■ PROBLEM TO WORK ON ■
Please write down each of the items below word for word, leaving out the pictures.

■ DATASET RECORDS ■
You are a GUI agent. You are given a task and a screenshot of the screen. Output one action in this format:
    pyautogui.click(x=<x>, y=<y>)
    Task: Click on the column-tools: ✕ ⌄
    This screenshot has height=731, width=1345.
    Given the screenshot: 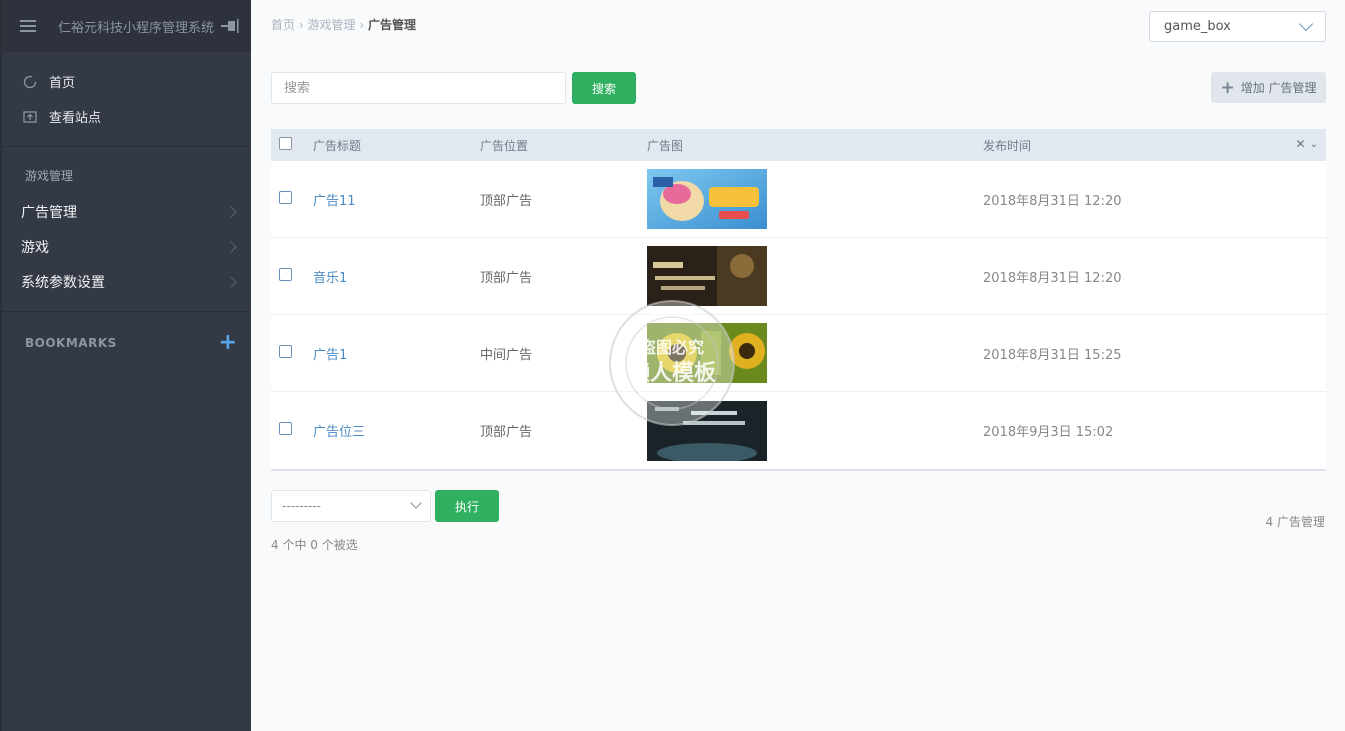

■ RESULT OF THIS EXERCISE ■
You are a GUI agent. You are given a task and a screenshot of the screen. Output one action in this format:
    pyautogui.click(x=<x>, y=<y>)
    Task: Click on the column-tools: ✕ ⌄
    This screenshot has height=731, width=1345.
    Given the screenshot: 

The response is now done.